A Considerable Community Tool

106staff

The Section 106 Review Process

By Claire Meyer

With passage of the National Historic Preservation Act (NHPA) in 1966, a partnership between the federal government and state, tribal, and local governments was established to support historic preservation activities.

The NHPA created the Advisory Council on Historic Preservation (ACHP), the first and only federal agency created solely to address historic preservation issues, and created a funding framework from the National Park Service to provide matching grants-in-aid from the Historic Preservation Fund (HPF) to State Historic Preservation Officers (SHPO), Tribal Historic Preservation Officers (THPO), and local governments certified for having qualified preservation programs (CLG).

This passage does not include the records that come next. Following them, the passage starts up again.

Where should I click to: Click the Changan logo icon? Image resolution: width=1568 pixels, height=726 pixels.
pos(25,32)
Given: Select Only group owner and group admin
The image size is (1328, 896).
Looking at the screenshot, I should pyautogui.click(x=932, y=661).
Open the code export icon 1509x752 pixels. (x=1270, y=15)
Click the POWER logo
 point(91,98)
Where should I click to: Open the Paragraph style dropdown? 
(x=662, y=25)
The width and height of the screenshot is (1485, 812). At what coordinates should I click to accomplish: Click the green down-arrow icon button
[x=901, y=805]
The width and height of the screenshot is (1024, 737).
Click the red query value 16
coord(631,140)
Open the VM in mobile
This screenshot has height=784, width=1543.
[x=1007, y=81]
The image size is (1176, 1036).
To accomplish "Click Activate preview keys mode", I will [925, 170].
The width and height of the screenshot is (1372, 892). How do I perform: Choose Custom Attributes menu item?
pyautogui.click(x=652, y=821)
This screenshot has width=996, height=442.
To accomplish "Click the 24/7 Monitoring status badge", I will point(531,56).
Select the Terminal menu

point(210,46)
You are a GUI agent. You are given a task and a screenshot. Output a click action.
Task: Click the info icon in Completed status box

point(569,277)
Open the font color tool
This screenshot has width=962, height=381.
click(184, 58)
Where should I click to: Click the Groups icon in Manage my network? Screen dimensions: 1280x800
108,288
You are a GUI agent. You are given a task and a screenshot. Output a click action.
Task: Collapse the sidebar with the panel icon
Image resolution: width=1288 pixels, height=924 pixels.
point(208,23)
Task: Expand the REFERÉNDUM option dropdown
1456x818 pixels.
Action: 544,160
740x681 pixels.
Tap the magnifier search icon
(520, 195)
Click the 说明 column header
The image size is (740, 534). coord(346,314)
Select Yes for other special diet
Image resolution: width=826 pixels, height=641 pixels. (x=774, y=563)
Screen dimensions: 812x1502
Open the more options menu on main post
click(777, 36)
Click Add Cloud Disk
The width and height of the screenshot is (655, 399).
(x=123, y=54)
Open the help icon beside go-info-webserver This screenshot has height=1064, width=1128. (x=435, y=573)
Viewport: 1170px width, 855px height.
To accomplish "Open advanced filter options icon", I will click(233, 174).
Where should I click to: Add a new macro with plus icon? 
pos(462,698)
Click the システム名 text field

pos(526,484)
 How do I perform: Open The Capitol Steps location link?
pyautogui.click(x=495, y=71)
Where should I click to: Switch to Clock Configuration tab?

Along with larger, overarching goals for preservation of historic resources in the United States, the Act also created the Section 106 review process. Section 106 of the NHPA requires federal agencies to consider the effects on historic properties of projects they carry out, assist, fund, permit, license, or approve throughout the country. If a federal or federally assisted project has the potential to affect historic properties, a Section 106 review will take place.  The ACHP, interested parties, and the public may comment on projects before they start, making the Section 106 process a tool for citizens to participate in protecting a community’s historic properties.

Based in the Tennessee Historical Commission’s SHPO office, Section 106 staff, Casey Lee and Claire Meyer, along with Tennessee Division of Archaeology, Archaeology Supervisor, Jennifer Barnett, review and comment on any project in the state that has federal government involvement.  Projects can be as simple as the FDIC licensing a new bank branch or complicated as TDOT and the Federal Highway Administration building a new bridge.  Working with approximately 60 federal agencies, they review around 2,300 projects annually. 

Now updating and digitizing resources, the department is developing a database for electronically logging Section 106 reviews completed by any state agency, a project aligned with the Governor’s goal to digitize resources and reduce paper record-keeping.   

Section106illustration

The Section 106 review process is laid out in eight single-spaced, double-sided pages of federal law.